What the ever-prophetic Du Bois invoked in 1959 are admonitions the NAACP are very wary of today as it prepares to celebrate its centenary. During its century-long battle for justice and equality, the nation’s largest and oldest civil rights organization has taken on most of the issues Du Bois raised and those milestones of achievement are embedded in the nation’s history. “We’ll be celebrating the centennial, but at the same time we’ll be preparing for the future. The future for us will be rich,” the organization’s newest and youngest executive director, Ben Jealous, promises.
The real success of the NAACP, Jealous adds, has been its wise decision to pick big goals and to exert discipline in pursuit of them. The organization must now continue to invest “in stoking the outrage in this country — the righteous, rightful outrage for the massive mistreatment of young people, for the failure to educate young people, for the failure to train and to educate adults who were failed as young people,” he says.
“Our job is to tap into that sense of injustice, and then to focus that energy on policy solutions that make the country better for all of us,” he told a reporter at U.S. News & World Report in September.
The election of Barack Obama, an African-American, as the 44th president of the United States was made possible by decades of work by the NAACP, Jealous explains. “Voters [are getting] used to the notion that people who have brown skin or curly hair can lead them.

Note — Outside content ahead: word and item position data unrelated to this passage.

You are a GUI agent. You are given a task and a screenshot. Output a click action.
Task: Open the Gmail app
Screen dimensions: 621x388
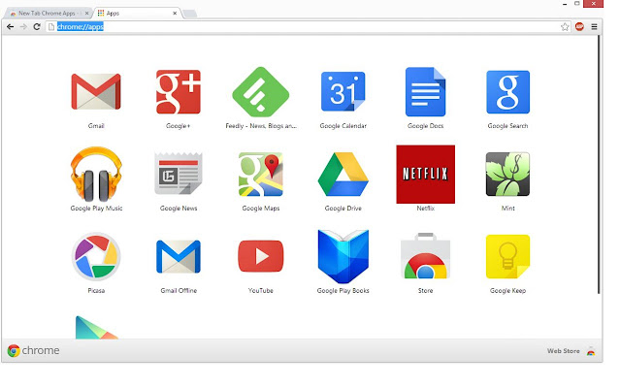tap(95, 92)
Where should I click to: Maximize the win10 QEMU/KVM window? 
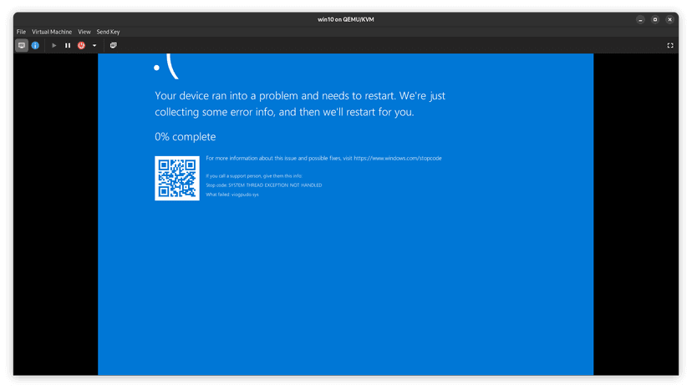[x=655, y=18]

So this is a great moment.”
In 1973, when Jealous was born, the NAACP was embroiled in two long-standing lawsuits involving segregation in the Detroit Public School system and discriminatory seniority lines of promotion at U.S. Steel and the United Steelworkers of America. Both cases ended in victories for the organization. The latter included a court-ordered systematic promotion of Black workers and imposed goals and timetables for hiring Blacks in hitherto all-white job classifications. Du Bois would have cheered these developments.
Whether you go back beyond 1973 or forward to the present, the NAACP has been at the forefront — against police brutality; in the landmark court decision of Brown v. Board of Education; in its commitment to the anti-lynching campaign; its defense of the unjustly accused Scottsboro Boys; and in its ongoing advocacy for voting rights and opposition to the death penalty.

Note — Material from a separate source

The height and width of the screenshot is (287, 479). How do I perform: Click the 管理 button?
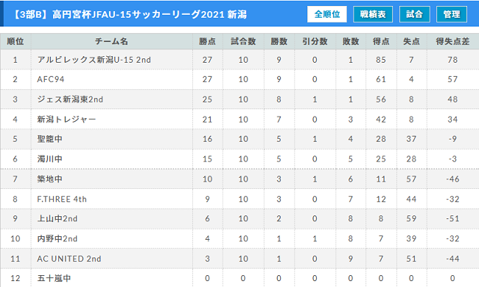click(452, 14)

“What makes us different from many organizations in this country,” Jealous says, “is our track record for successfully transforming this country for the better; not just for Black people, for some people, but for all people in this country, over and over again.”

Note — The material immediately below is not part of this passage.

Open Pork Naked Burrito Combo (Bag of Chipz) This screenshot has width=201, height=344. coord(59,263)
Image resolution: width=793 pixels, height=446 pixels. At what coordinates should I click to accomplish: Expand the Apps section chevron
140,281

Du Bois addressed this very notion at a conference whose attendees would later be charter members of the NAACP. “Its net result,” Du Bois said of the initial meeting of delegates, “was the vision of future cooperation, not simply as in the past, between giver and beggar — the older ideal of charity — but a new alliance between experienced social workers and reformers in touch on the one hand with scientific philanthropy and on the other with the great struggling mass of laborers of kinds, whose condition and needs know no color line.”
That credo and proposal remain at the core of the NAACP’s mission and that mission at 100 years is by no means sclerotic or diminished. The operative word, as ever, is “advancement.”